OpenBSD-4.6/usr.sbin/httpd/src/README.EAPI


 Extended API (EAPI)
 ===================

 What is EAPI
 ============

 Extended API (EAPI) is a comprehensive API addition which can be _OPTIONALLY_
 enabled with ``Rule EAPI=yes'' in src/Configuration or ``--enable-rule=EAPI''
 on the APACI configure command line. This then defines a -DEAPI and this way
 the EAPI code is compiled into Apache. When this define is not present _NO_
 EAPI code is compiled into Apache at all, because all(!) EAPI patches are
 encapsulated in #ifdef EAPI...#endif.

 What is provided by EAPI?
 =========================

 EAPI's additions to the Apache API fall into the following categories:

    o  Context Attachment Support for Data Structures
    o  Loosly-coupled Hook Interface for Inter-Module Communication
    o  Direct and Pool-based Shared Memory Support 
    o  Additional Apache Module Hooks
    o  Specialized EAPI Goodies

 They are discussed in details now....

 Context Attachment Support for Data Structures
 ----------------------------------------------

 Attaching private information to a request_rec, conn_rec, server_rec or even
 BUFF structure is for a lot of modules the most elegant solution to keep
 states between API phases without the need for any global variables. That's
 especially true for modules which operate on lower I/O levels (where no
 per-module configuration structure is available) or have to deal with various
 callback functions of third-party libraries (where one need to find the
 private context which can be hard without global variables).

 The EAPI way to solve this situation is: 

 1. A generic context library was written which allows one
    to create a context and later store and retrieve context variables
    identified by a unique key.

 2. The Apache kernel was extended to provide contexts for all standard data
    structures like request_rec, server_rec, conn_rec, BUFF, etc.  This way
    modules can easily attach information to all these structures with the
    help of the context API.

 Point 1 is implemented by new src/ap/ap_ctx.c and src/include/ap_ctx.h source
 files.  Point 2 is implemented by EAPI patches to various src/main/*.c and
 src/include/*.h files.

PROBLEMS ::
a) Summarize the EAPI readme in two sentences.
b) Carry on writing the EAPI readme from its last sentence.
None of the lines that come after this are needed.

RECORDED INFORMATION ::
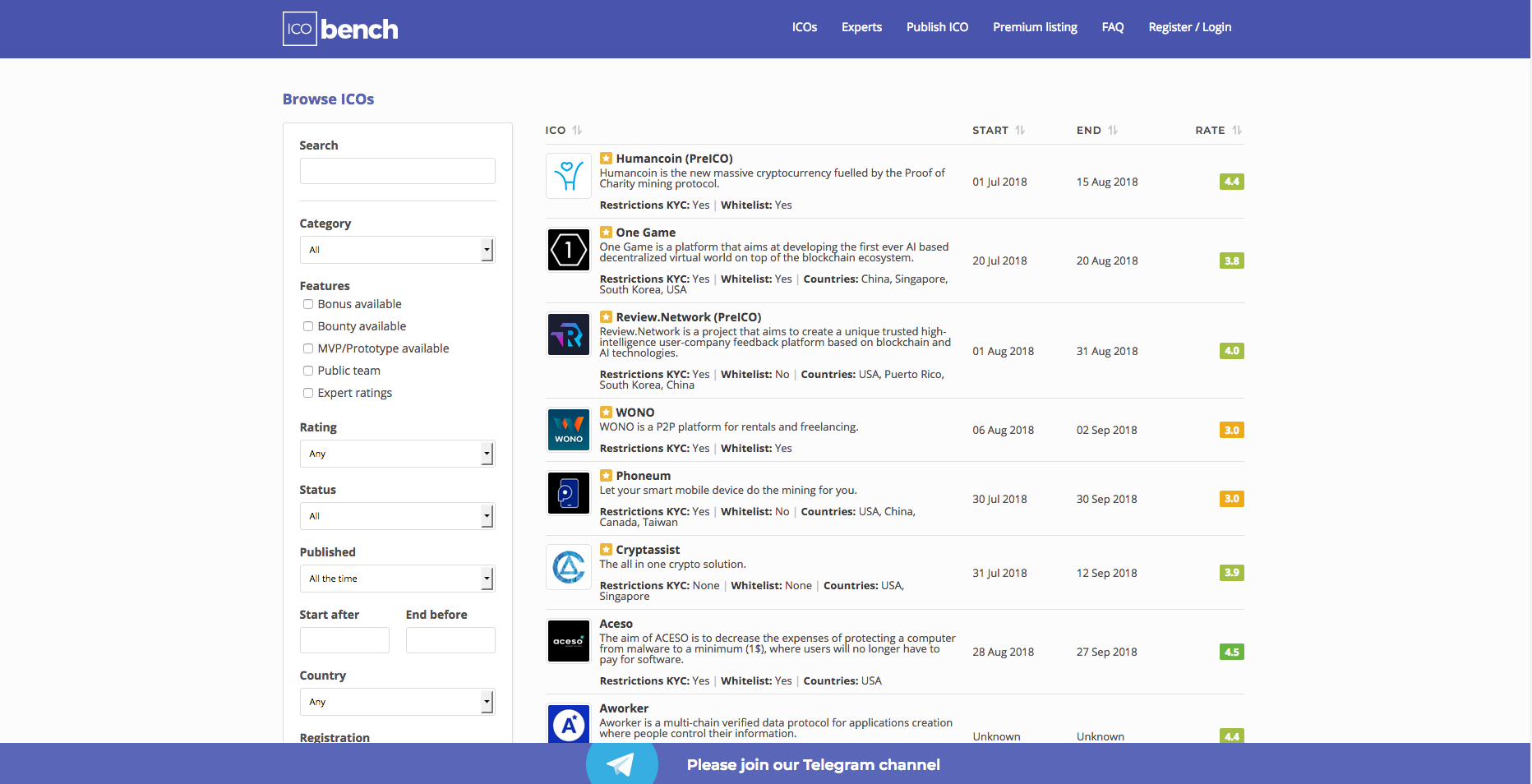
Task: Enable the Public team filter
Action: pos(308,371)
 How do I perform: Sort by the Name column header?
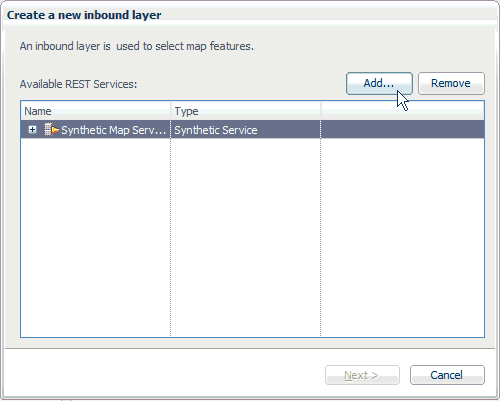(x=96, y=111)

PER-TASK ANSWERS ::
a) EAPI is an optional addition to the Apache API, turned on with "Rule EAPI=yes" in src/Configuration or "--enable-rule=EAPI" when configuring, and because all of its patches sit inside #ifdef EAPI blocks, none of it is compiled without that define. One of its features is context attachment, which lets modules keep private state on structures such as request_rec, conn_rec, server_rec and BUFF without global variables, through a generic context library and patches that give each standard structure a context.

b)
 Example:
 
  | /* a module implements on-the-fly compression for
  |    the buffer code and for this uses a third-party library which 
  |    don't uses a filedescriptor. Instead a CLIB* is used.  The module has to
  |    attach this CLIB* to the BUFF in oder to have it available whenever a
  |    BUFF is used somewhere. */
  | BUFF *buff;
  | CLIB *comp;
  | comp = CLIB_new_from_fd(buff->fd);
  | ap_ctx_set(buff->ctx, "CLIB", comp);
  |   :
  | 
  | /* later when it deals with a BUFF, it can easily find back the
  |    CLIB* via the BUFF* */
  | comp = (CLIB *)ap_ctx_get(buff->ctx, "CLIB");
  |   :
 
 Possible use cases from practice are:
  
  o  attaching third-party structures to Apache structures
  o  replacing global module variables with clean context variables
  o  custom attachments for complex modules like mod_php, mod_php, etc.
  o  companion support for the hook interface (see below)
  o  etc. pp.

 Loosly-coupled Hook Interface for Inter-Module Communication
 ------------------------------------------------------------

 Apache is structured into modules which is a nice idea.  With the Dynamic
 Shared Object (DSO) facility it gets even nicer because then modules are then
 really stand-alone objects. The drawback is that DSO restricts modules.  The
 most popular problem is that no inter-module symbol references are allowed.
 The classical problem: Module A implements some nice functions module B would
 like to use to avoid reimplementing the wheel. But B cannot call A's
 functions because this violates both the design idea of stand-alone modules
 and the DSO restrictions. Additionally a module C could exists which also
 provides a variant of the functionality of A's function.  Then B should get
 the variant (either A's or C's) which is best or available at all.
 
 Real Life Example:

 mod_rewrite provides %{XXXX} constructs to lookup variables.  The available
 variables are (and have to be) hard-coded into mod_rewrite. Now our mod_clib
 which does on-the-fly compression provides a variable CLIB_FACTOR which gives
 information about the shrink factor of the compression and a user wants to
 use this shrink factor to make an URL-rewriting decision (<grin>). No chance
 without EAPI.  With EAPI it's easy: Inside the if-cascade for the various
 variables in mod_rewrite one replaces:

  | char *result;
  | request_rec *r;
  |    :
  | if (strcasecmp(var, "...") == 0) {
  |    :
  | else if (strcasecmp(var, "SCRIPT_GROUP") == 0) {
  |     result = ...
  | }
  | else {
  |     if (result == NULL) {
  |         ...complain...
  |     }
  | }
  |    :

 with

  | char *result;
  | request_rec *r;
  |    :
  | if (strcasecmp(var, "...") == 0) {
  |    :
  | else if (strcasecmp(var, "SCRIPT_GROUP") == 0) {
  |     result = ...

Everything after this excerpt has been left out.